5. Thus this phrase,—that space is a form belonging to our perceptive power,—may be employed to express that we cannot perceive objects as in space, without an operation of the mind as well as of the senses—without active as well as passive faculties. This phrase, however, [94] is not necessary to the exposition of our doctrines. Whether we call the conception of space a Condition of perception, a Form of perception, or an Idea, or by any other term, it is something originally inherent in the mind perceiving, and not in the objects perceived. And it is because the apprehension of all objects is thus subjected to certain mental conditions, forms or ideas, that our knowledge involves certain inviolable relations and necessary truths. The principles of such truths, so far as they regard space, are derived from the idea of space, and we must endeavour to exhibit such principles in their general form. But before we do this, we may notice some of the conditions which belong, not to our Ideas in general, but to this Idea of Space in particular.

CHAPTER III.
Of some Peculiarities of the Idea of Space.

1. SOME of the Ideas which we shall have to examine involve conceptions of certain relations of objects, as the idea of Cause and of Likeness; and may appear to be suggested by experience, enabling us to abstract this general relation from particular cases. But it will be seen that Space is not such a general conception of a relation. For we do not speak of Spaces as we speak of Causes and Likenesses, but of Space. And when we speak of spaces, we understand by the expression, parts of one and the same identical everywhere-extended Space. We conceive a universal Space; which is not made up of these partial spaces as its component parts, for it would remain if these were taken away; and these cannot be conceived without presupposing absolute space. Absolute Space is essentially one; and the complication which exists in it, and the conception of various spaces, depends merely upon boundaries. Space must, therefore, be, as we have said, not a general conception abstracted from particulars, but a universal mode of representation, altogether independent of experience.

2. Space is infinite. We represent it to ourselves as an infinitely great magnitude. Such an idea as that of Likeness or Cause, is, no doubt, found in an infinite number of particular cases, and so far includes these cases. But these ideas do not include an infinite number of cases as parts of an infinite whole. When we say that all bodies and partial spaces exist in infinite space, we use an expression which is not applied in the same sense to any cases except those of Space and Time. [96]

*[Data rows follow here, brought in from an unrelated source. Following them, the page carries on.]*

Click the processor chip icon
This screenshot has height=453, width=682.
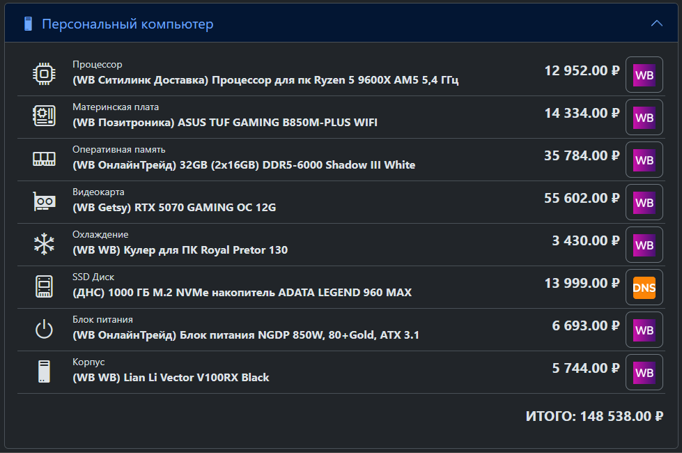(44, 74)
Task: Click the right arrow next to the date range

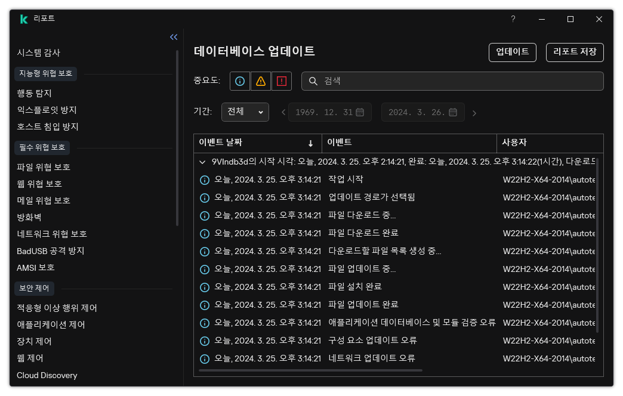Action: 474,112
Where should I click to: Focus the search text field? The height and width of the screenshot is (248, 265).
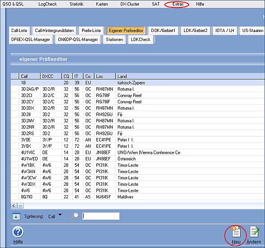[101, 216]
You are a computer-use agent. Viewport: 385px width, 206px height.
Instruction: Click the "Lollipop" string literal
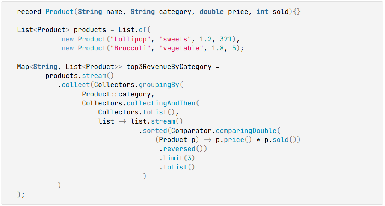130,39
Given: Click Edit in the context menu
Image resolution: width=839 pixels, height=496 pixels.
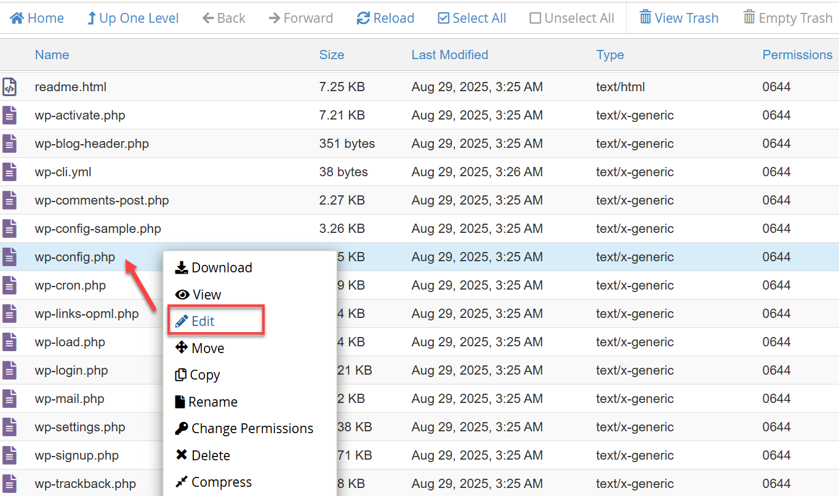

3. What is here said may appear to be a denial of the real existence of space. It must be observed, however, that we do not deny, but distinctly assert, the existence of space as a real and necessary condition of all objects perceived; and that we not only allow that objects are seen external to us, but we found upon the fact of their being so seen, our view of the nature of space. If, however, it be said that we deny the reality of space as an object or thing, this is true. Nor does it appear easy to maintain that space exists as a thing, when it is considered that this thing is infinite in all its dimensions; and, moreover, that it is a thing, which, being nothing in itself, exists only that other things may exist in it. And those who maintain the real existence of space, must also maintain the real existence of time in the same sense. Now two infinite things, thus really existing, and yet existing only as other things exist in them, are notions so extravagant that we are driven to some other mode of explaining the state of the matter.